FRAGMENTO DEL DOCUMENTO ▸
Espartero, Prim o Narváez: ¿fueron los espadones españoles unos imitadores de Napoleón?

Surgieron émulos de Bonaparte en múltiples lugares, generales victoriosos a los que su fama empujó a la arena política. Sorprendentemente, España no fue una excepción. Ahora bien, ¿cuál de todos los «espadones» se asemejó más al corso?

En agosto de 1802, Napoleón Bonaparte daba un paso más en su camino hacia el poder absoluto. ¿Había concluido definitivamente la Revolución Francesa o se consolidaba bajo el liderazgo del general corso?, ¿era Napoleón un «Robespierre a caballo» que pretendía exportar la revolución al resto de Europa o se trataba de un tirano que soñaba con dominar personalmente el mundo entero?

Una década después, el Emperador, convertido ya en el «ogro corso», había caído en desgracia. Gran parte de culpa la tenían los españoles que, junto a las tropas angloportuguesas, frustraron sus planes de invasión y dominio de la Península Ibérica. Su mala fama era generalizada en España, al ser contemplado como el déspota que había tratado de suplantar, con gran violencia, al rey legítimo y deseado por los españoles: Fernando VII.

DATOS DE ENTRADA ▸
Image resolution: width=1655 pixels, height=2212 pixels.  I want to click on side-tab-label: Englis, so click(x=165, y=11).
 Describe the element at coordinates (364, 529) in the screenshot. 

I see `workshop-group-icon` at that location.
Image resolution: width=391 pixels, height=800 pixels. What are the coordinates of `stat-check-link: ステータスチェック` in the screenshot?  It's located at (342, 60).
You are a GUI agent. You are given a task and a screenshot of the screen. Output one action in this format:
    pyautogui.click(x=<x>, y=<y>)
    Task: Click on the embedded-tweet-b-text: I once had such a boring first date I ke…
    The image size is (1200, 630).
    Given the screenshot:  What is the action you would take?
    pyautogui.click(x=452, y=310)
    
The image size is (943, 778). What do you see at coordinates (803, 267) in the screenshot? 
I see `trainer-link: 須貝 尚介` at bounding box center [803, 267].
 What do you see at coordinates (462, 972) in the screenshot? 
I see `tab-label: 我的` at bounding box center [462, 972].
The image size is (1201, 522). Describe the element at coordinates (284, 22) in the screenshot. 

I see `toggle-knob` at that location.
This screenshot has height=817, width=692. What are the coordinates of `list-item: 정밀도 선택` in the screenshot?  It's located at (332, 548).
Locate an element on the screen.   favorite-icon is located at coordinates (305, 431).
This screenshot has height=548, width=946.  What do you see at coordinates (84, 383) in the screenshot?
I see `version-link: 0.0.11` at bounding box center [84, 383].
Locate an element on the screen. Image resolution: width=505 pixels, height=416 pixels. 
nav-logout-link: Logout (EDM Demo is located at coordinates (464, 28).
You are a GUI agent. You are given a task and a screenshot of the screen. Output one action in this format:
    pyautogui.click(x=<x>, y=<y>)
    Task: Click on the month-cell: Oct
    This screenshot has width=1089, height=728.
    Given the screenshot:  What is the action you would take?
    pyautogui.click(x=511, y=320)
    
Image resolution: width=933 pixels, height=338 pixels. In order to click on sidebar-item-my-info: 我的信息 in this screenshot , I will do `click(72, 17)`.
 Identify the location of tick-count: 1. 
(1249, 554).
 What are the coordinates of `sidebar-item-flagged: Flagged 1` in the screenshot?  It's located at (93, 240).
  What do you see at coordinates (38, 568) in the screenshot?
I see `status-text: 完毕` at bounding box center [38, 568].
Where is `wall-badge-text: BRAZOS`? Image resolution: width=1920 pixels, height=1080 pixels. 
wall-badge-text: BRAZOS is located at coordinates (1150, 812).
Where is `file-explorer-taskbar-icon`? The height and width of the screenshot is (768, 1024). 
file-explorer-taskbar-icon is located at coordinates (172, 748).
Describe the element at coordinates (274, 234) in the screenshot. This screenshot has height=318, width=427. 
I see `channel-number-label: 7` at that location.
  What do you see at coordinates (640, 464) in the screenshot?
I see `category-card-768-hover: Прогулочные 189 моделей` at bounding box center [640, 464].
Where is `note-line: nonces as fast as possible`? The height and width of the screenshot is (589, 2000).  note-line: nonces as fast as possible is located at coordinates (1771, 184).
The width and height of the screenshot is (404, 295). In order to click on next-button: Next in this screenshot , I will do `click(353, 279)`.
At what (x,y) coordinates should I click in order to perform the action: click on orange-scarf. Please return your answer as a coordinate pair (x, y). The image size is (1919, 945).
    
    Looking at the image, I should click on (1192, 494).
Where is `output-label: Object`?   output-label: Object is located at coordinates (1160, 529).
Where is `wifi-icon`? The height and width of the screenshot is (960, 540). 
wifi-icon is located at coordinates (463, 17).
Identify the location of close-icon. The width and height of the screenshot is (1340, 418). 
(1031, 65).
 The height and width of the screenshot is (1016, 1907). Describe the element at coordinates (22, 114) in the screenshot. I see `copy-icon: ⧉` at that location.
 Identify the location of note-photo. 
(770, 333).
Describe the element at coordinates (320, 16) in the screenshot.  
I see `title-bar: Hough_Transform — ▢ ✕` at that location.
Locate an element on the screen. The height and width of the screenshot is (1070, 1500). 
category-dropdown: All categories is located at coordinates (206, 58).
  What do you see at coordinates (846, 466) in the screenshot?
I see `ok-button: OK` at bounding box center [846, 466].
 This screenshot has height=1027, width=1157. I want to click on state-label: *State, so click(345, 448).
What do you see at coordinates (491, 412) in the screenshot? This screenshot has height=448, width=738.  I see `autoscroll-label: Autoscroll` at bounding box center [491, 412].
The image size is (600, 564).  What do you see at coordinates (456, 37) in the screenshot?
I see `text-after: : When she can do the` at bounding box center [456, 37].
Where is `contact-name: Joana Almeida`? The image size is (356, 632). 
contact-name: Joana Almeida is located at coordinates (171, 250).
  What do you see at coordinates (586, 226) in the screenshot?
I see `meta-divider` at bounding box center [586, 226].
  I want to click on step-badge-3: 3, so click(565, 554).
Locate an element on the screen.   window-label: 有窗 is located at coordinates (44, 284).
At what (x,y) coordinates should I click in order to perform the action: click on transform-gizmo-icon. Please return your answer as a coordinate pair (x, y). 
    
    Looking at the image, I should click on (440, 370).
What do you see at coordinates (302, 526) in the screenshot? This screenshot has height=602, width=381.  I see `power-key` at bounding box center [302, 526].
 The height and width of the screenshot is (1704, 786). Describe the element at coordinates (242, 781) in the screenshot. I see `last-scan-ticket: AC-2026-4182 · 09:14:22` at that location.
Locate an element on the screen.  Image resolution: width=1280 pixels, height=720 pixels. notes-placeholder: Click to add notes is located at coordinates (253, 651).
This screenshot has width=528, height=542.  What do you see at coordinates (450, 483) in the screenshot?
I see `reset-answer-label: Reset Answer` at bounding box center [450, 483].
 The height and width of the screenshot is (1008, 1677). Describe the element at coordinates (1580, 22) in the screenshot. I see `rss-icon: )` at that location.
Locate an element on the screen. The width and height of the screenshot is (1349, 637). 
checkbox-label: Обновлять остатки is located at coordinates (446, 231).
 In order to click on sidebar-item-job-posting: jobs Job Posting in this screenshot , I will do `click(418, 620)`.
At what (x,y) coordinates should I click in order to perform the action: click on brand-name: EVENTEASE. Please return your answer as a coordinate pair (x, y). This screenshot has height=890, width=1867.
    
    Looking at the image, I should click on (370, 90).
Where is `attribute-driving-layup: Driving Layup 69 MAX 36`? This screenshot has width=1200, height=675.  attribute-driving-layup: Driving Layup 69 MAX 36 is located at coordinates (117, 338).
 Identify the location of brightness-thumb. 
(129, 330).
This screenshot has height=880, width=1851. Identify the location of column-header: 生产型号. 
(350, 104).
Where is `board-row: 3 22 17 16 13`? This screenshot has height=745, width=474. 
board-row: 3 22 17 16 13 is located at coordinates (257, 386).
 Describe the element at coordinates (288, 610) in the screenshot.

PREGUNTAS DE ESTUDIO ▸
1/ Resume en dos oraciones el fragmento del documento sobre los espadones españoles y Napoleón.
2/ Renombra "screenshot" como "captura" en los registros, empezando por su primera línea y terminando en la línea que contiene "Image resolution: width=391", ambas incluidas, sin cambiar nada más.

RESPUESTAS ▸
1/ Surgieron émulos de Bonaparte en múltiples lugares, generales victoriosos a los que su fama empujó a la política, y España no fue una excepción. Una década después de 1802, Napoleón había caído en desgracia, en gran parte por los españoles que, junto a las tropas angloportuguesas, frustraron sus planes en la Península Ibérica, y en España se le veía como el déspota que había tratado de suplantar a Fernando VII.

2/
Image resolution: width=1655 pixels, height=2212 pixels.  I want to click on side-tab-label: Englis, so click(x=165, y=11).
 Describe the element at coordinates (364, 529) in the captura. 

I see `workshop-group-icon` at that location.
Image resolution: width=391 pixels, height=800 pixels. What are the coordinates of `stat-check-link: ステータスチェック` in the captura?  It's located at (342, 60).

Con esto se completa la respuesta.